I Don’t Care Who Won the Election, the Lease Says “No Pets”!
As you may have heard, there was some kind of election on November 8th. Some students at America’s premier colleges were so dismayed by what happened at the Electoral College that they plunged into a deep despair. Snapping into action, the universities created “safe havens” where these leaders-of-tomorrow could gather to share their anguish. To help the students cope, the safe havens were equipped with puppies. Little dogs with floppy ears and wagging tails. This is where the landlords in the audience need to stop laughing.
The Fair Housing Amendments Act of 1988 prohibits discrimination “against any person in the terms, conditions, or privileges of sale or rental of a dwelling . . . because of a handicap.” Laws in Ohio and Kentucky generally conform to the federal standards on this topic. Discrimination can include a refusal to make reasonable accommodations in rules, policies, or practices that would enable that person to use and enjoy a dwelling.
Enter the “emotional support animal.” An emotional support animal is an animal that alleviates one or more symptoms of a disabled person. These are not “service animals” such as a guide dog for the visually impaired. An emotional support animal needs no special training and need not possess any skills. Sounds like my Westie. The emotional support animal essentially helps the disabled person just by being there.
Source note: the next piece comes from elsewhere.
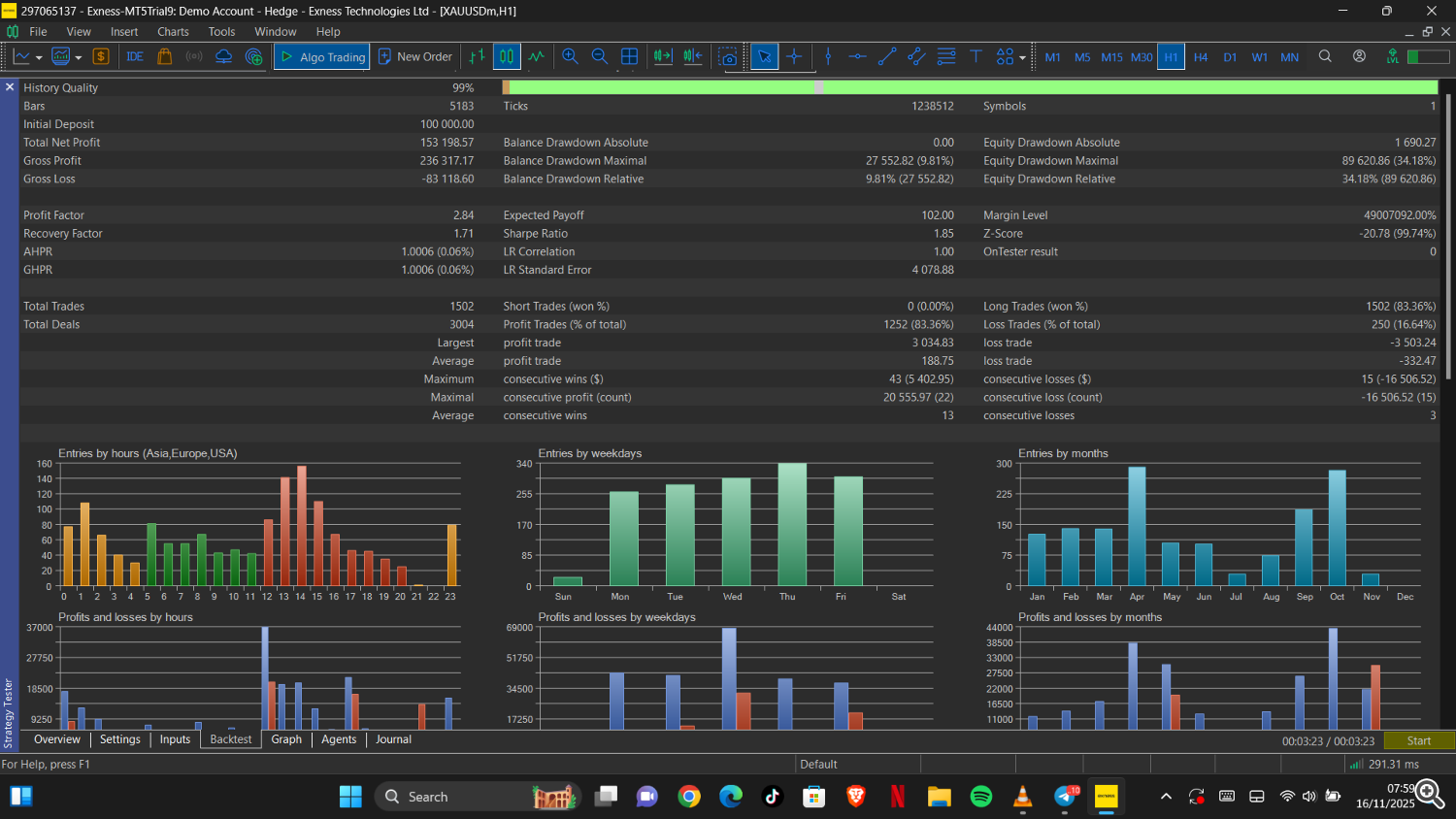Enable the H4 timeframe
Unlike “service animals,” which must be a dog or miniature horse under the Americans with Disabilities Act, an emotional support animal can be any kind of critter. That said, one might question the ability of a snake to offer emotional support and wellbeing. (Don’t be sending me hate mail, you ophiophilists out there).
As a landlord, you may get a request for a waiver from your “no pet” policy from an existing tenant or as part of a new rental application. To be entitled to that reasonable accommodation, the tenant must demonstrate that they suffer from a disability. Generally speaking, a disability is a physical or mental impairment that substantially limits one or more of such person’s major life activities. A “physical or mental impairment” includes the usual suspects such as visual, speech and hearing impairments. Some landlords are surprised to learn that impairments can also include cancer, heart disease, diabetes, HIV+, and alcoholism. “Major life activities” are typically those activities of central importance to daily life, e.g., seeing, hearing, walking, breathing, performing manual tasks, caring for one’s self, learning, speaking, and reproducing. The impairment must limit the major life activity to a “significant” or “large” degree.
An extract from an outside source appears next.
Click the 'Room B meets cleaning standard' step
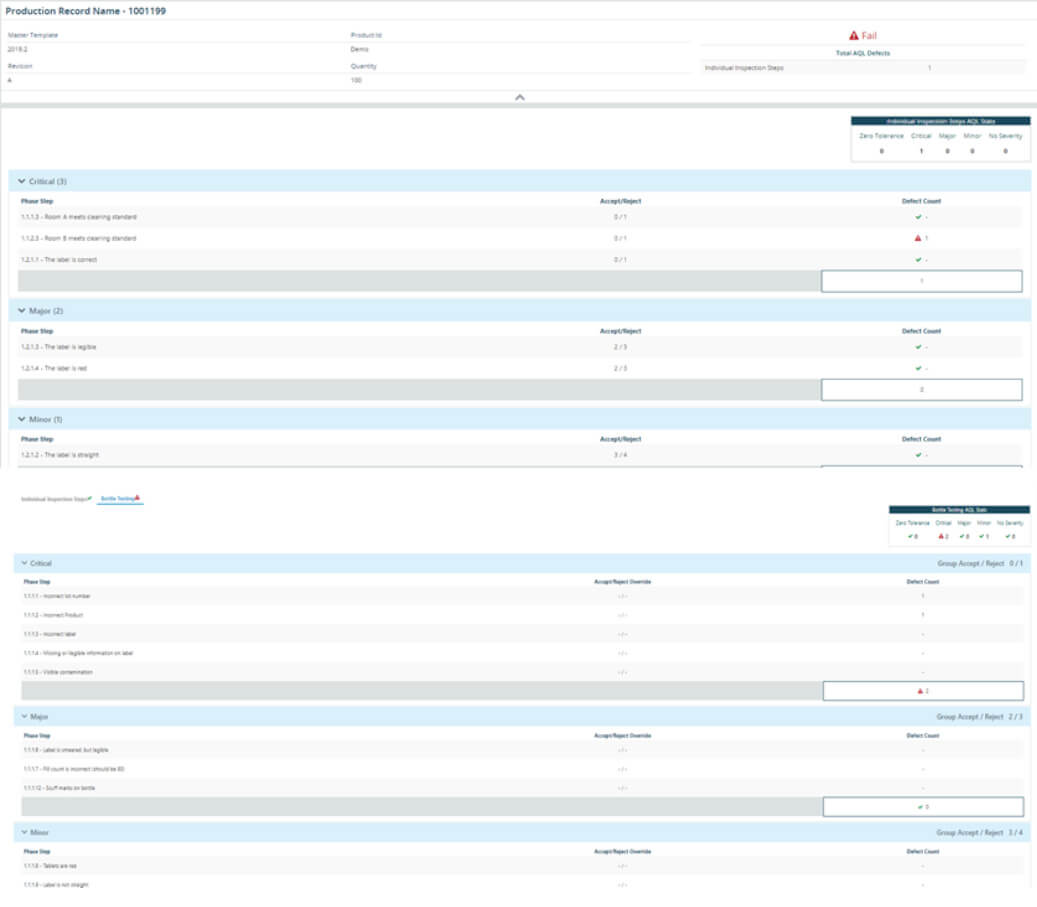tap(78, 239)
Landlords are entitled to seek information from an allegedly disabled person to the extent necessary to establish the existence of the disability. If the disability is readily apparent, you don’t get to ask about it. Landlords are also entitled to ask for information that shows the relationship between the person’s disability and the need for the requested accommodation. An accommodation is only “necessary” if there is a connection between the requested accommodation and the individual’s disability. The disabled person must demonstrate a disability-related need for the animal. You are entitled to information that shows how the reasonable accommodation will enhance a disabled tenant’s quality of life.
The kind of information provided depends on the circumstances. In most cases, the tenant with a legitimate disability can provide a statement from a doctor. On the other hand, a tenant might fully satisfy the obligation to demonstrate a disability by showing paperwork that they receive Supplemental Security Income or Social Security Disability Insurance benefits before reaching age 65, i.e., the federal government has made the disability determination for you and you don’t need any additional information. This inquiry need not be highly intrusive. The law balances the landlord’s need for information to evaluate the request with the tenant’s right to privacy. Accordingly, it would likely be foolish to deny a request for a reasonable accommodation on the grounds the tenant didn’t release all their medical records. Whatever information you get, keep it confidential.
The landlord must act promptly. If you delay making a decision, that delay may be deemed a denial. Likewise, not making a decision constitutes a denial. There is no particular formula for making a request for a reasonable accommodation. Don’t deny the request on some technicality. The request doesn’t have to be in writing. The tenant doesn’t have to fill out a particular form the landlord drew up. The tenant doesn’t have to apply on Fridays between 3 and 5 o’clock. The tenant doesn’t have to say the magic words “reasonable accommodation” or “Fair Housing Act.” Denials on a technicality won’t hold water.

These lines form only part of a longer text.